The military said troops rescued 10 students and teachers after tracking the attackers and engaging in a firefight, in which one soldier and one member of a paramilitary support force were killed.
Other students were still unaccounted for and officials were trying to work out how many were missing, Borno police spokesperson Nahum Kenneth Daso said.
The attackers had fired sporadically as they charged into Government Day Secondary School in the town of Lassa in the morning, where students were taking national examinations usually sat by 16- and 17-year-olds, Daso said.
The military, police and other security agencies were searching nearby forests to try to rescue the students, Daso said.

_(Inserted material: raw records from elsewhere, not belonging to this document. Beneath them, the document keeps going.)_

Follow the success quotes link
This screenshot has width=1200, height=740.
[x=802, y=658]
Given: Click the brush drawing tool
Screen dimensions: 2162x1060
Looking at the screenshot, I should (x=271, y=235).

The 10 who were rescued were unharmed and receiving care, while efforts to find others still missing were ongoing, military spokesperson Captain Mohammed Goni said.
Nigeria is grappling with overlapping security crises that stretch far beyond the jihadist insurgency in the northeast, where Boko Haram and Islamic State West Africa Province (ISWAP) have waged a conflict for more than 15 years.
Borno is the epicentre of the Islamist insurgency, while other parts of Nigeria face mass kidnappings for ransom by armed gangs and recurring sectarian violence.